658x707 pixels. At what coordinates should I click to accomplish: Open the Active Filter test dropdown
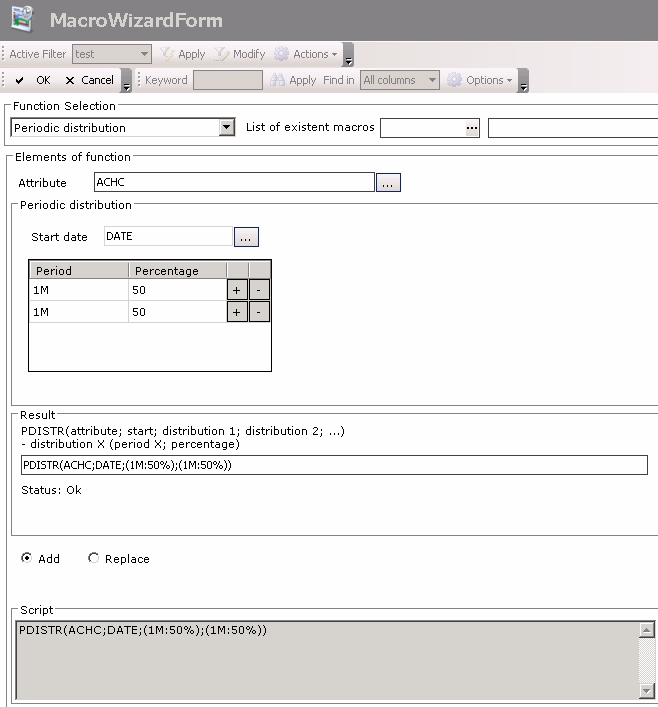click(x=144, y=54)
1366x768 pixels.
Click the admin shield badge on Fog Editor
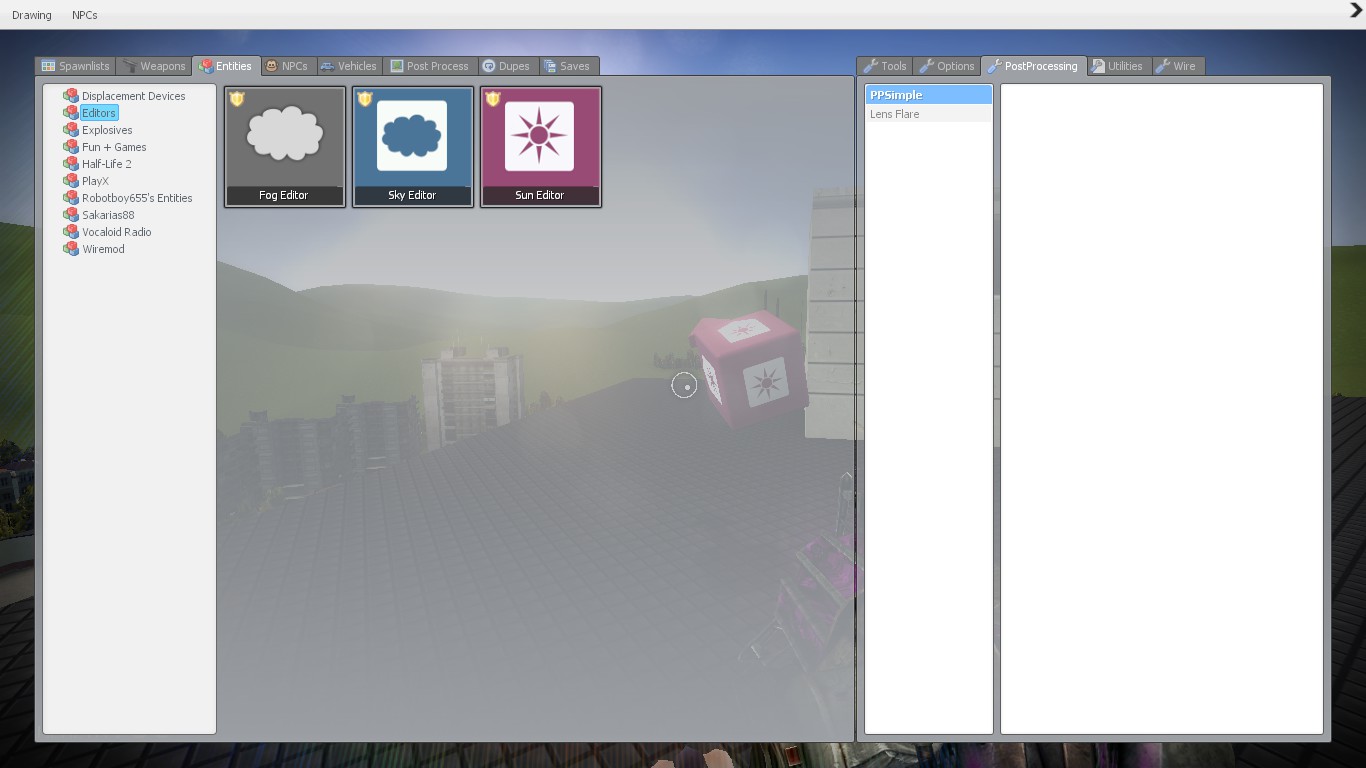[x=237, y=99]
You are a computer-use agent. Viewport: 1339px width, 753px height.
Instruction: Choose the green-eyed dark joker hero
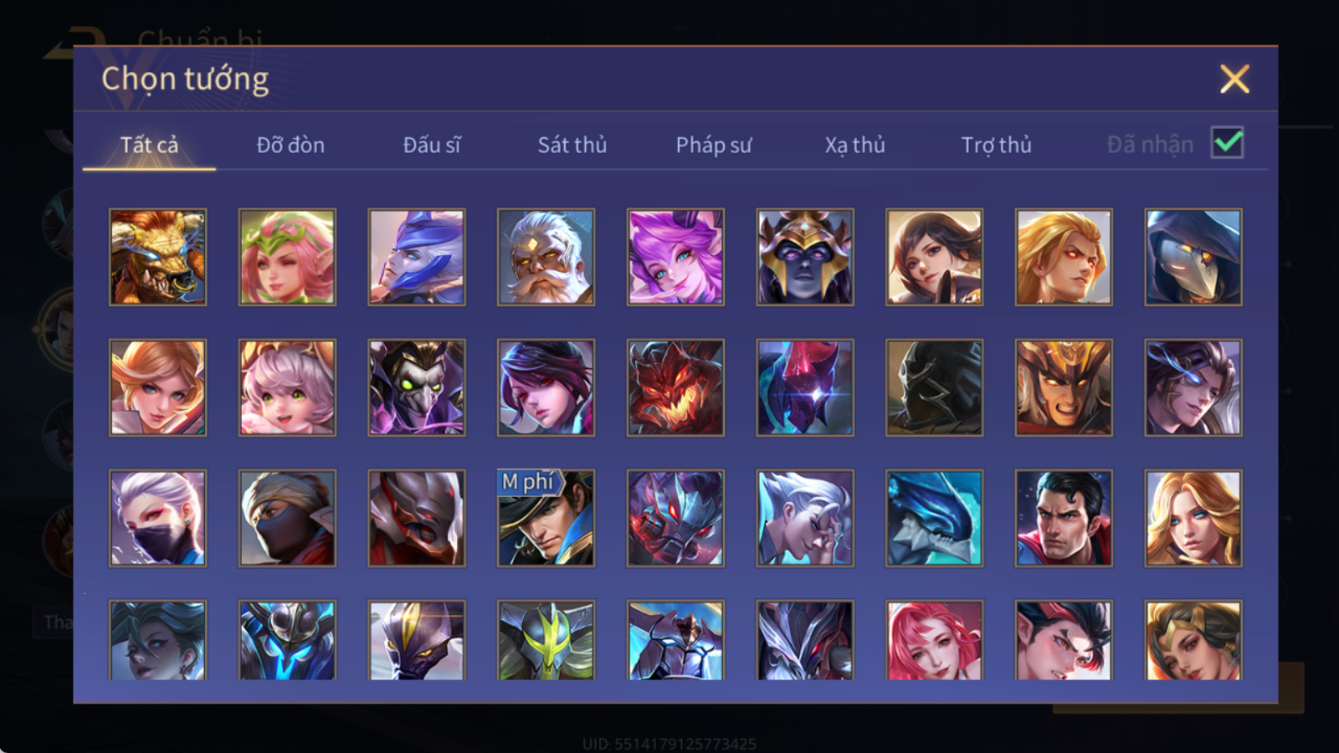click(x=417, y=387)
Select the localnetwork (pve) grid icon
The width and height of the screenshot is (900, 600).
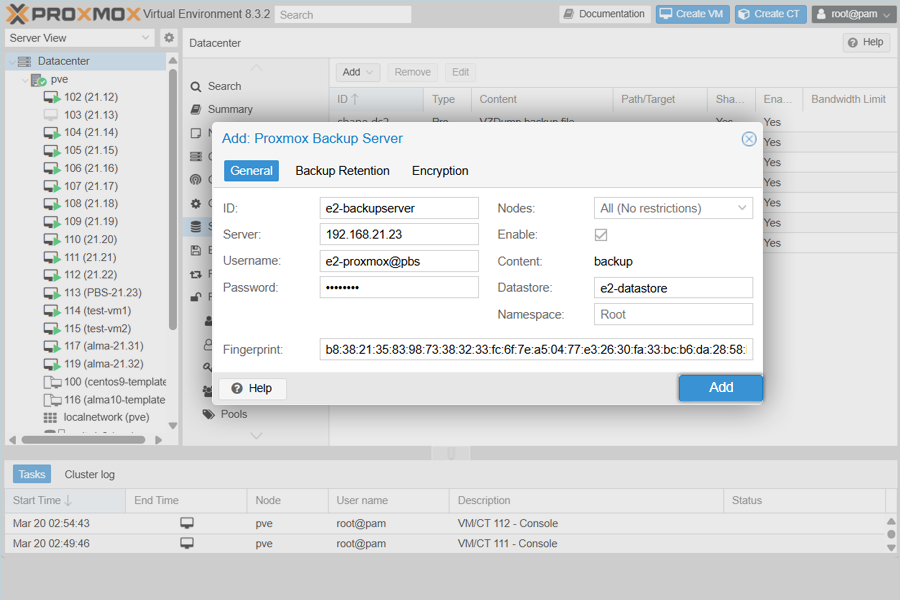coord(50,417)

__What to do__.
What is needed is a verbatim transcription of the records, minus the pictures.

__Exercise result__.
658x707 pixels. At what coordinates should I click to accomplish: Open the Active Filter test dropdown
click(x=144, y=54)
1366x768 pixels.
Click the admin shield badge on Fog Editor
[x=237, y=99]
You are a computer-use agent. Viewport: 1339px width, 753px height.
Instruction: Choose the green-eyed dark joker hero
click(x=417, y=387)
Select the localnetwork (pve) grid icon
The width and height of the screenshot is (900, 600).
coord(50,417)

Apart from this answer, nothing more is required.